[START Input data]

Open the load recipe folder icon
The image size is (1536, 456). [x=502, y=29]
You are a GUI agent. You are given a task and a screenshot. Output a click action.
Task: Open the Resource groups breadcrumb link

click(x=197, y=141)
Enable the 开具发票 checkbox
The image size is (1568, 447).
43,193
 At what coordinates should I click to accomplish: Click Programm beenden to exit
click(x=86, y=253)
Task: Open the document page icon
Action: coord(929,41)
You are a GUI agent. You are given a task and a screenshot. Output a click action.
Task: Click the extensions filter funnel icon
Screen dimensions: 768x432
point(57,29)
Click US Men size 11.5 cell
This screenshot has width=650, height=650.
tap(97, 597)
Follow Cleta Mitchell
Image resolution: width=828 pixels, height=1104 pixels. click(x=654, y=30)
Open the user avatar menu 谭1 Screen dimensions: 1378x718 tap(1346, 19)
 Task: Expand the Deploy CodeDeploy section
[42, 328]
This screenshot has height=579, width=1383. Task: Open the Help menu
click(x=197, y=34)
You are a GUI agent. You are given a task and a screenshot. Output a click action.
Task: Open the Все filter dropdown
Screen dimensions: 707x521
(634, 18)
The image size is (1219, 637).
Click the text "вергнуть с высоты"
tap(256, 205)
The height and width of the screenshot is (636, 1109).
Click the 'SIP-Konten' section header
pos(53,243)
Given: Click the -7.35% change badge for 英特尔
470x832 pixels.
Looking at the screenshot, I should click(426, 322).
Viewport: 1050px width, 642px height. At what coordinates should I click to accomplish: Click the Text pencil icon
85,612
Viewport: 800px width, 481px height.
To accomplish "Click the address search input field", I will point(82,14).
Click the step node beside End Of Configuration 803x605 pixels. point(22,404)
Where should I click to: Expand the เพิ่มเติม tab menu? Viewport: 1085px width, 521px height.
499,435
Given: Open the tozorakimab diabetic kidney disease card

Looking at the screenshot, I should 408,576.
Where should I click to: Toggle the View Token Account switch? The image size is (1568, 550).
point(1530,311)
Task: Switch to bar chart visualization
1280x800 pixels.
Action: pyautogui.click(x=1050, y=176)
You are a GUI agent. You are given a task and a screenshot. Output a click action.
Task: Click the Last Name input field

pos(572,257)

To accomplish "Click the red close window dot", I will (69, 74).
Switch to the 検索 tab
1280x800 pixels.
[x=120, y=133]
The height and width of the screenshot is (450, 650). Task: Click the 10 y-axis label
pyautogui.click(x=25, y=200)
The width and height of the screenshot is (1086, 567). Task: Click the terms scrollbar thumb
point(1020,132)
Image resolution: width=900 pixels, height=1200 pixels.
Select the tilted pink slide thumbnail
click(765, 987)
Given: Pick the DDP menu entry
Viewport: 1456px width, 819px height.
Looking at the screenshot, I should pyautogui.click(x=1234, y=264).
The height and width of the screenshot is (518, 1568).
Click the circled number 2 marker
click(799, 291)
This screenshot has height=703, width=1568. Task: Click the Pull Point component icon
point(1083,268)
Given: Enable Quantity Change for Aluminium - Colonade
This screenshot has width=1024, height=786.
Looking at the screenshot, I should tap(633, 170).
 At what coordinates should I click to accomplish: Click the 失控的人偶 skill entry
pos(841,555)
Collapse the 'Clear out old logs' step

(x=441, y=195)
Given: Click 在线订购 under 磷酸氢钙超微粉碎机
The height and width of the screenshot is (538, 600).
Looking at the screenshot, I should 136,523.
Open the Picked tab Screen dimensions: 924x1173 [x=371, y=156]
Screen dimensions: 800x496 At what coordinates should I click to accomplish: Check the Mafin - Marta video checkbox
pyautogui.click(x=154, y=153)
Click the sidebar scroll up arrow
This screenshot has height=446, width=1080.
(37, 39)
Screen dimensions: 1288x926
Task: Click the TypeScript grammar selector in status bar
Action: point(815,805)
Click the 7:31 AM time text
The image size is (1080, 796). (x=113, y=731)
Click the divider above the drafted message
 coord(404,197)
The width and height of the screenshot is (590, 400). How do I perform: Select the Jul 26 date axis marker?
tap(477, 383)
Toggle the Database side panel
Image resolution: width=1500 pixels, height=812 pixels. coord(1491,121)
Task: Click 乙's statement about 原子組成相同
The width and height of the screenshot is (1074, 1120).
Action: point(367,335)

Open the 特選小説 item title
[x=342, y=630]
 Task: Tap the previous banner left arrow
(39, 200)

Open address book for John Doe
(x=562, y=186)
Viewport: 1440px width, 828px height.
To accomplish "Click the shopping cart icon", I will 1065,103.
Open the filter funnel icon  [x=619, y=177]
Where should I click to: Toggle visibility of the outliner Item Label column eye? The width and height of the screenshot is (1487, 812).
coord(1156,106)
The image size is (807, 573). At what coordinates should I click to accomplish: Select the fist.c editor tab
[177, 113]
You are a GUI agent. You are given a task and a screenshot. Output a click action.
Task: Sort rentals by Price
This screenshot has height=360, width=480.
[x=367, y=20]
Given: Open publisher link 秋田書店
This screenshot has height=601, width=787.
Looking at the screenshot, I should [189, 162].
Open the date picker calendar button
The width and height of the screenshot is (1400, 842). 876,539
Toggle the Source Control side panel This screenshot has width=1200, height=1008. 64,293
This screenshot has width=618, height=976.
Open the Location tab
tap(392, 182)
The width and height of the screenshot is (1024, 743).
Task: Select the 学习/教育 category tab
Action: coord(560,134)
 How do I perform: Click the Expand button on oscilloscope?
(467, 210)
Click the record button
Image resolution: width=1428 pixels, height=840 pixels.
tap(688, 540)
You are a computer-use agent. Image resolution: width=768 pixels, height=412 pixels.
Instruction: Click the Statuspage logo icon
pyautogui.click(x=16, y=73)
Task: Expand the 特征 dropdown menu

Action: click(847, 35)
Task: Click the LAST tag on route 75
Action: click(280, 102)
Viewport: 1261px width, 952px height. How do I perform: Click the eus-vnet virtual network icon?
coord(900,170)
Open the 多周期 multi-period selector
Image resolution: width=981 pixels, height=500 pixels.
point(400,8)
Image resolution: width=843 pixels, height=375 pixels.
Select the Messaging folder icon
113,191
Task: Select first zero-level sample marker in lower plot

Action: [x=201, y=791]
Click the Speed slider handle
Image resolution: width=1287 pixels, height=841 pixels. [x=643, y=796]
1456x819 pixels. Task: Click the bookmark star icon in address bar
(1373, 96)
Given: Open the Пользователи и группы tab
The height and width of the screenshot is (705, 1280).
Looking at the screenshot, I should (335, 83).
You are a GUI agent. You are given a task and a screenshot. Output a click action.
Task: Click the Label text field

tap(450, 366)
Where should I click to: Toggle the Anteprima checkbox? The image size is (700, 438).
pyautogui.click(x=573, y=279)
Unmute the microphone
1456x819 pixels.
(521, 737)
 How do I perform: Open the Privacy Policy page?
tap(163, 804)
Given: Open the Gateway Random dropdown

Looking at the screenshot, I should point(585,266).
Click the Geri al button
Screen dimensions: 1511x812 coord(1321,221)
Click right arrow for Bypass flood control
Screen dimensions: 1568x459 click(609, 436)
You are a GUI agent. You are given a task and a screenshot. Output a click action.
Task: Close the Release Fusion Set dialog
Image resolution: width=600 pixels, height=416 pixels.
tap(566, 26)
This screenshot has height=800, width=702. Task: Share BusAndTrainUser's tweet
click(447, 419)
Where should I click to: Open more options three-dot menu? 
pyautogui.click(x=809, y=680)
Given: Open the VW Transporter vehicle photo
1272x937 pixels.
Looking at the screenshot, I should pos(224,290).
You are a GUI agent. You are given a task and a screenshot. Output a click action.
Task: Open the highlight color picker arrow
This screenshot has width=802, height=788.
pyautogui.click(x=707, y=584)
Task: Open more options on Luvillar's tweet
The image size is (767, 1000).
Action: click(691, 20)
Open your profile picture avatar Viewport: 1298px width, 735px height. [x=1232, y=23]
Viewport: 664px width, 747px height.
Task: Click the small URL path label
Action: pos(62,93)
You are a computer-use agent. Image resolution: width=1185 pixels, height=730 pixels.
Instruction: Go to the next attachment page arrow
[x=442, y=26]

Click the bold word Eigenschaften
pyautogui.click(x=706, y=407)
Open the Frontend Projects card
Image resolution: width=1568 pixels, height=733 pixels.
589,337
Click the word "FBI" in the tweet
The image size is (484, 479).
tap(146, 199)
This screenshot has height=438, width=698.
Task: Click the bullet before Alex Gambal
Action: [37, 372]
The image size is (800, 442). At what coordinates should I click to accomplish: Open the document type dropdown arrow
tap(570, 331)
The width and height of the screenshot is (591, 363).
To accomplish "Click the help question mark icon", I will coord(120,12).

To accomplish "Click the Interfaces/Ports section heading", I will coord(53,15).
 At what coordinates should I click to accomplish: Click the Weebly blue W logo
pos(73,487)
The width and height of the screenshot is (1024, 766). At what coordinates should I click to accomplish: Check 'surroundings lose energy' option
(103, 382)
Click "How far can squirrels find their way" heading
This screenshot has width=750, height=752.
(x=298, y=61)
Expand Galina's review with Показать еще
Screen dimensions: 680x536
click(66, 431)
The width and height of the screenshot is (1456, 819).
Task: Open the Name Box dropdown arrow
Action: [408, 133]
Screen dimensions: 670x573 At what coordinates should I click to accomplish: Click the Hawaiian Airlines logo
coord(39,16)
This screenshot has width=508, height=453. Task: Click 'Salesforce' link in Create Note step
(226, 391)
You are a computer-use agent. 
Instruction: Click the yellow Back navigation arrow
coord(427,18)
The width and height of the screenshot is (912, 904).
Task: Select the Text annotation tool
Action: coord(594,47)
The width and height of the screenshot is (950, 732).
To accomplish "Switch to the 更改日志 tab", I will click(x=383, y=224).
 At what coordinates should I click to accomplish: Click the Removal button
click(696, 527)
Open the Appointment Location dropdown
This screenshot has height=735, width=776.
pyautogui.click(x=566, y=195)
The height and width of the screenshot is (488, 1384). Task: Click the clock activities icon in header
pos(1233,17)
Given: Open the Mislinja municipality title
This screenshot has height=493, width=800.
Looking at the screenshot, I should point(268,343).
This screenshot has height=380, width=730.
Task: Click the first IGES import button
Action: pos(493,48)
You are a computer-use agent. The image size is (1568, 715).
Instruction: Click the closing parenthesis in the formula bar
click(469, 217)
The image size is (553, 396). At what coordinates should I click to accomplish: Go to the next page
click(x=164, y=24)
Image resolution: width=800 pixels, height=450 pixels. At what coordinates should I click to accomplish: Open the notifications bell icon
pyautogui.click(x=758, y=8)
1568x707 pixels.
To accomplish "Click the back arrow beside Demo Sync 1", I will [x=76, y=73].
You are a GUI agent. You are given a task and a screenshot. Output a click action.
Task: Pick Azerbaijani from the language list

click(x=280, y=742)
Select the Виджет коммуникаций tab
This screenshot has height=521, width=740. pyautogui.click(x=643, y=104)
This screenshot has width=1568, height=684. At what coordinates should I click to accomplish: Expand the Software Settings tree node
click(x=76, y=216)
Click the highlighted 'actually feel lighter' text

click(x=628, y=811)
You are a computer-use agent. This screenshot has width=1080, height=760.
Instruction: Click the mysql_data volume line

[END Input data]

> _Your instructions_
Reproduce without alteration the entries between the line containing "This screenshot has width=618, height=976." and the line containing "Looking at the screenshot, I should (335, 83).", inclusive.

> _Written answer_
This screenshot has width=618, height=976.
Open the Location tab
tap(392, 182)
The width and height of the screenshot is (1024, 743).
Task: Select the 学习/教育 category tab
Action: coord(560,134)
 How do I perform: Click the Expand button on oscilloscope?
(467, 210)
Click the record button
Image resolution: width=1428 pixels, height=840 pixels.
tap(688, 540)
You are a computer-use agent. Image resolution: width=768 pixels, height=412 pixels.
Instruction: Click the Statuspage logo icon
pyautogui.click(x=16, y=73)
Task: Expand the 特征 dropdown menu

Action: click(847, 35)
Task: Click the LAST tag on route 75
Action: click(280, 102)
Viewport: 1261px width, 952px height. How do I perform: Click the eus-vnet virtual network icon?
coord(900,170)
Open the 多周期 multi-period selector
Image resolution: width=981 pixels, height=500 pixels.
point(400,8)
Image resolution: width=843 pixels, height=375 pixels.
Select the Messaging folder icon
113,191
Task: Select first zero-level sample marker in lower plot

Action: [x=201, y=791]
Click the Speed slider handle
Image resolution: width=1287 pixels, height=841 pixels. [x=643, y=796]
1456x819 pixels. Task: Click the bookmark star icon in address bar
(1373, 96)
Given: Open the Пользователи и группы tab
The height and width of the screenshot is (705, 1280).
Looking at the screenshot, I should (335, 83).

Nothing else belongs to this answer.